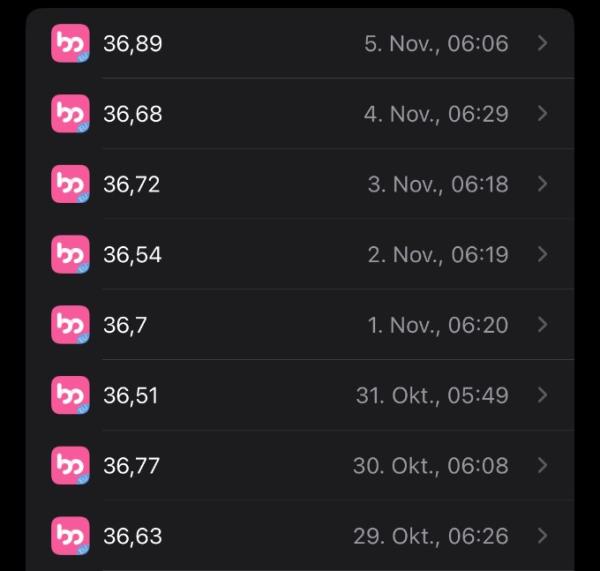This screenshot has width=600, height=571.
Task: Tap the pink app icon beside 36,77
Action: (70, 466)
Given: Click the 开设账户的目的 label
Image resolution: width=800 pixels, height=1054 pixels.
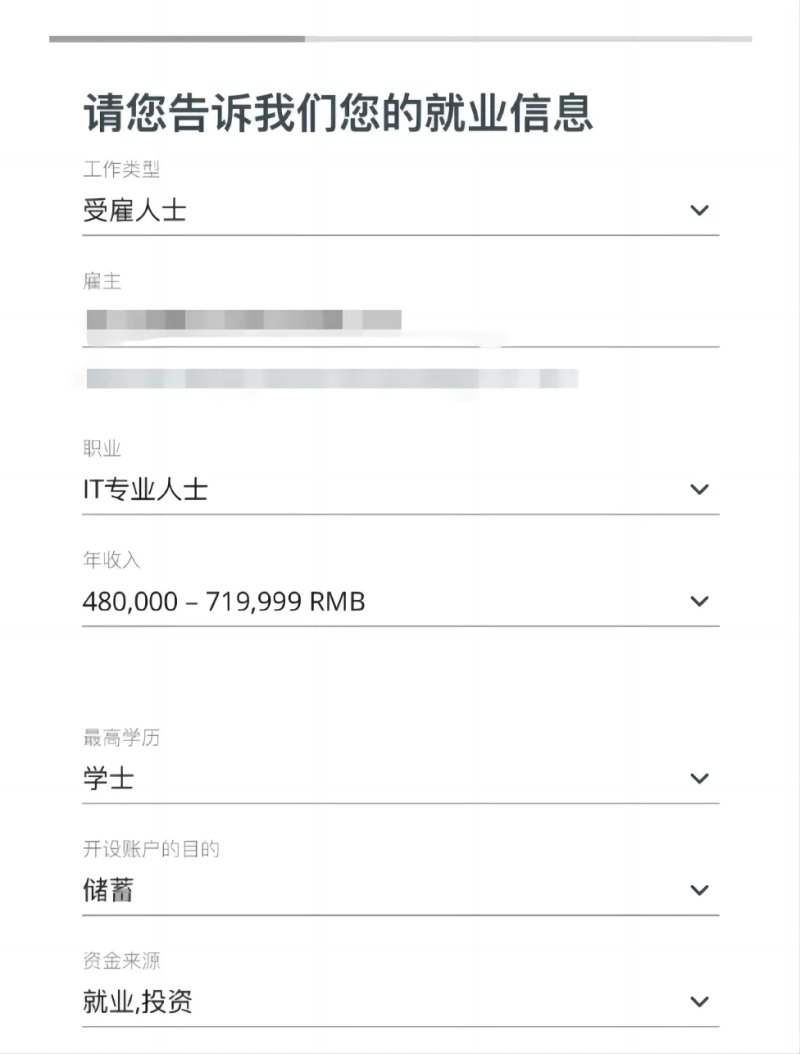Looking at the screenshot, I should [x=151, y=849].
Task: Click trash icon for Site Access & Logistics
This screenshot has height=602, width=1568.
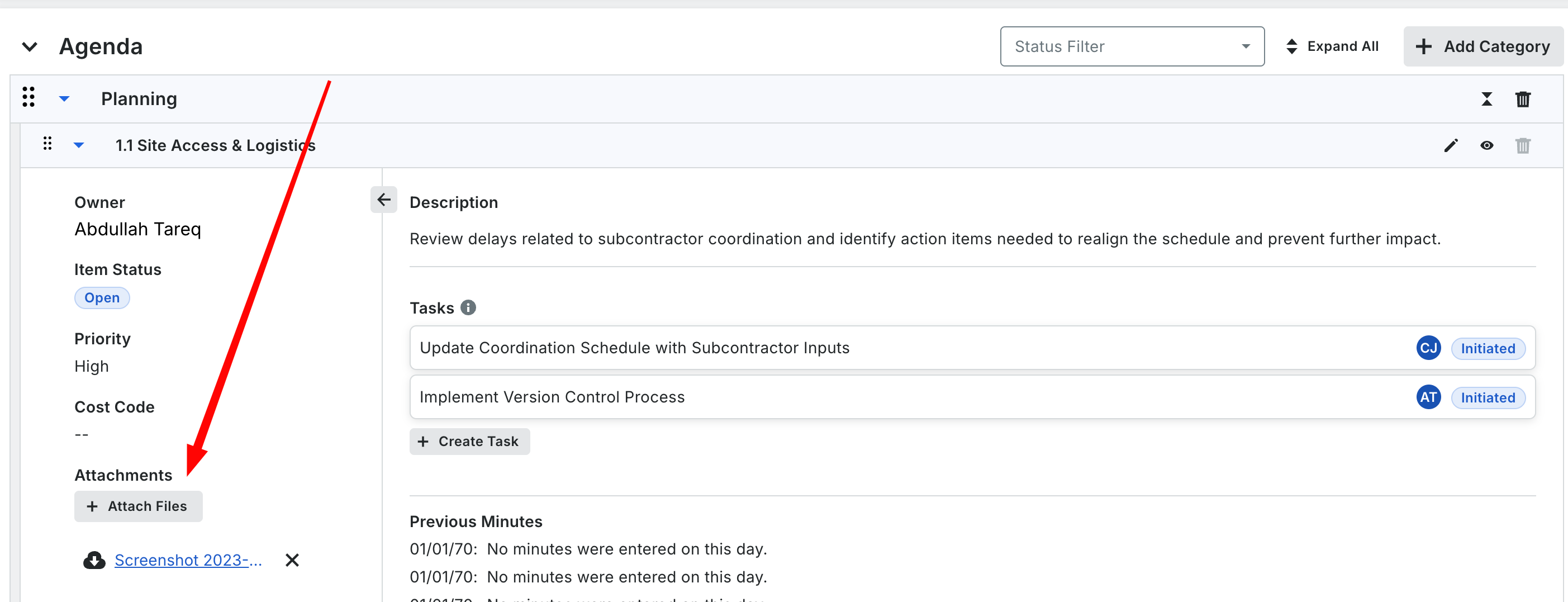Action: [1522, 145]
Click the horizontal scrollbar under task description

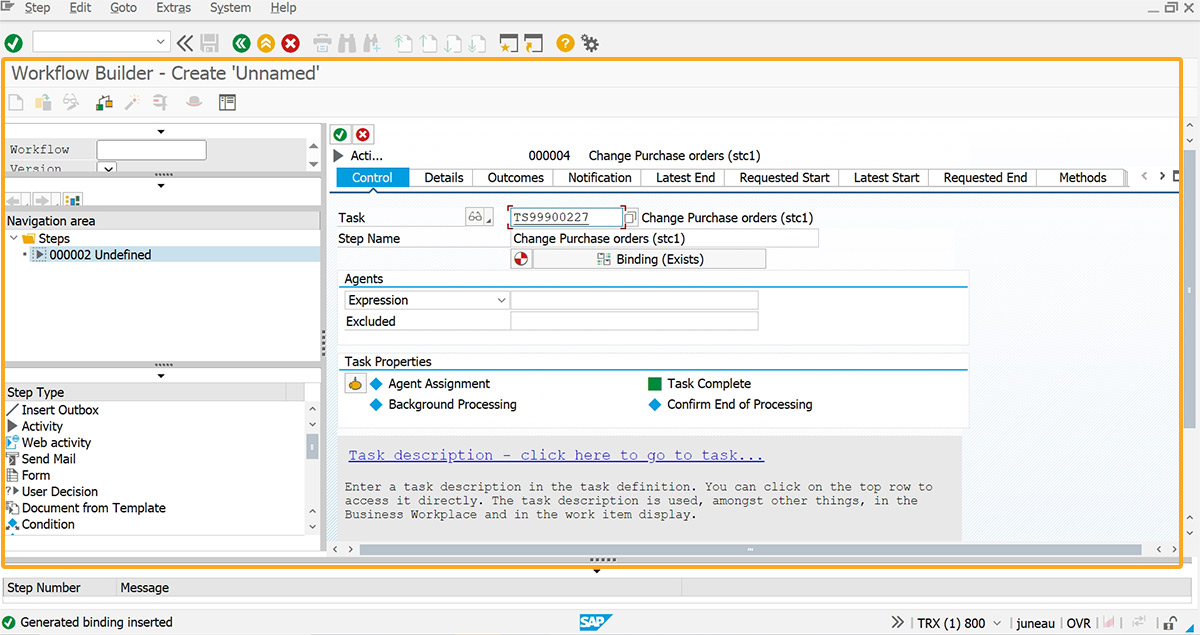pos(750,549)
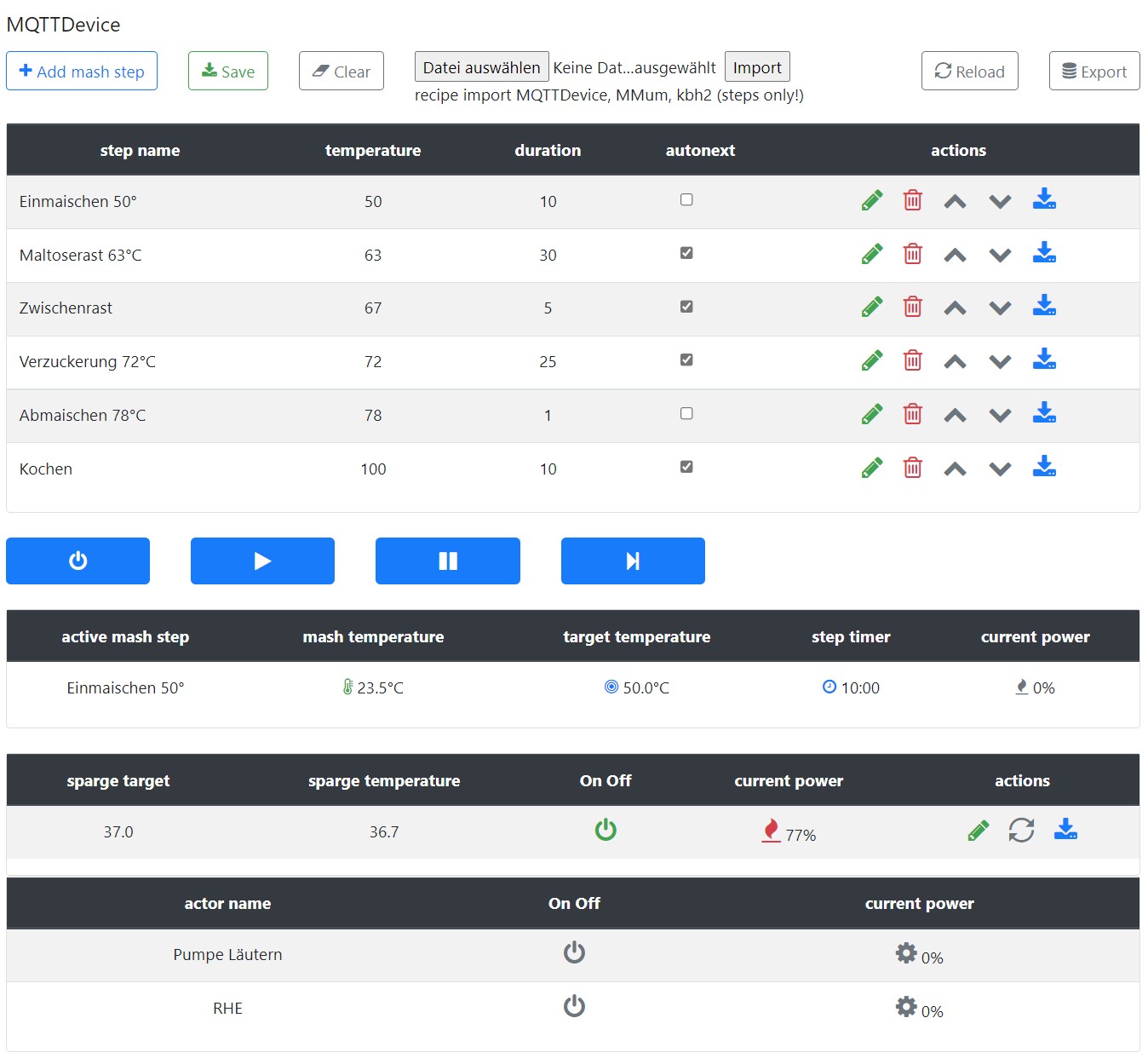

○ ○ ○ ○

From the line that holds "Task: Click trash" to the last line of the data, return those lines exactly and nothing else; both ends count, and pictures stay out.

(OUTPUT OF THE TASK):
Task: Click trash icon for Site Access & Logistics
This screenshot has height=602, width=1568.
Action: [1522, 145]
Click the horizontal scrollbar under task description

pos(750,549)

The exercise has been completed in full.